When I stress, it’s usually over trivial problems. Something’s not working, but there’s gotta be an easy fix … except I don’t know what it is and will have to figure it out on my own. Here’s what I was sweating yesterday:
Thats right, the connections for a wall-mounted big screen TV. A painter came to do our kitchen after the drywall work was done, and we paid him extra to do our family room, which adjoins the kitchen. That was yesterday. We got up early in the morning to get the room ready for the painter. We moved the furniture into another room and took down the venetian blinds and everything mounted on the wall. No biggie. The TV was a different story.
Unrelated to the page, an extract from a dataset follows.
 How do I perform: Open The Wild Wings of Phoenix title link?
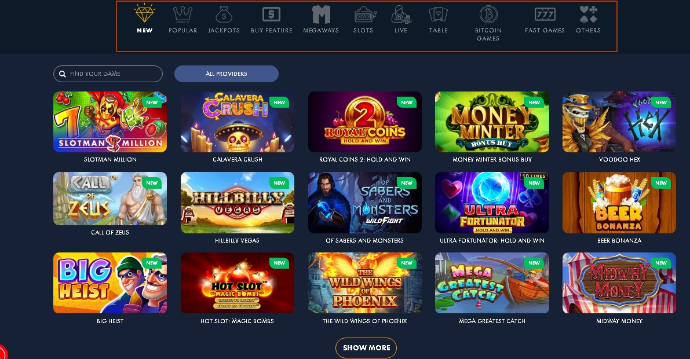(x=364, y=321)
When we bought it, several years ago, we paid Geek Squad to install it. They made holes in the wall to hide the cables and power cord. One end of the cable and cord bundle connects to the back of the TV through an opening halfway up the wall, hidden behind the TV when it’s mounted. The other end emerges from an opening at the bottom of the wall, hidden by a cabinet under the TV. It’s quite a bundle, and along with cables and cords for stuff we’ve added over the years … a sound bar, Roku box, and Amazon Firestick … you’re talking serious spaghetti.
We were smart enough to take photos of the cables hooked up to the DVR and DVD before we disconnected them, but I didn’t think to take one of how the cables were connected to the back of the TV when we took it off the wall. It was only when we went to hook them up again that I noticed there were two rows of connectors on the back of the TV, each identically color-coded for red, white, green, yellow, and blue cables. But which set of cables went to which row? Blue on top, black on the bottom … or vice-versa?
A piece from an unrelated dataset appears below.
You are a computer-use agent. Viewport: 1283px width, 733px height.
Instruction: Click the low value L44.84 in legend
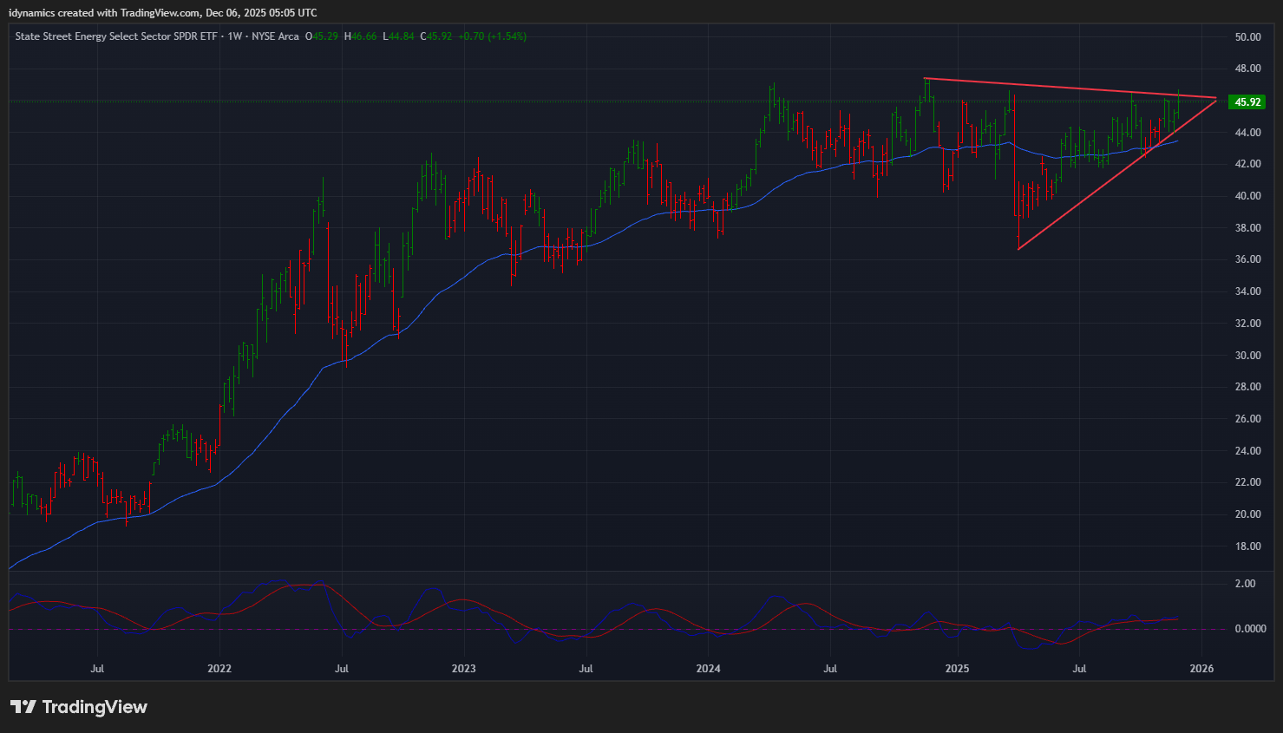coord(398,36)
No sweat, you say, if you get it wrong just switch them. Yeah, except it’s a three-person operation to take the TV off the wall and put it back again. One on each end to do the lifting (Polly and me), and a shorter person (Donna) to squeeze between the wall and the TV and insert the cables, which will only extend a foot or so from the opening in the wall.
Well, guess what? I got it right on the first try! No more jokes about finding a handy second husband after I die, Donna! I rock!
The family room is together again, freshly painted, and never mind we’re going to have to shove the refrigerator and all the furniture up against the windows and cover the lot with plastic sheets when the kitchen cabinet installers show up next week, we’re enjoying a short spell of family room normalcy, and boy are the dogs happy their couch is back where it belongs. Last night I too slept well.
Here are two views of the family room, temporarily almost back to normal, and the kitchen, still with a way to go before it’s done. But hey, all the same color!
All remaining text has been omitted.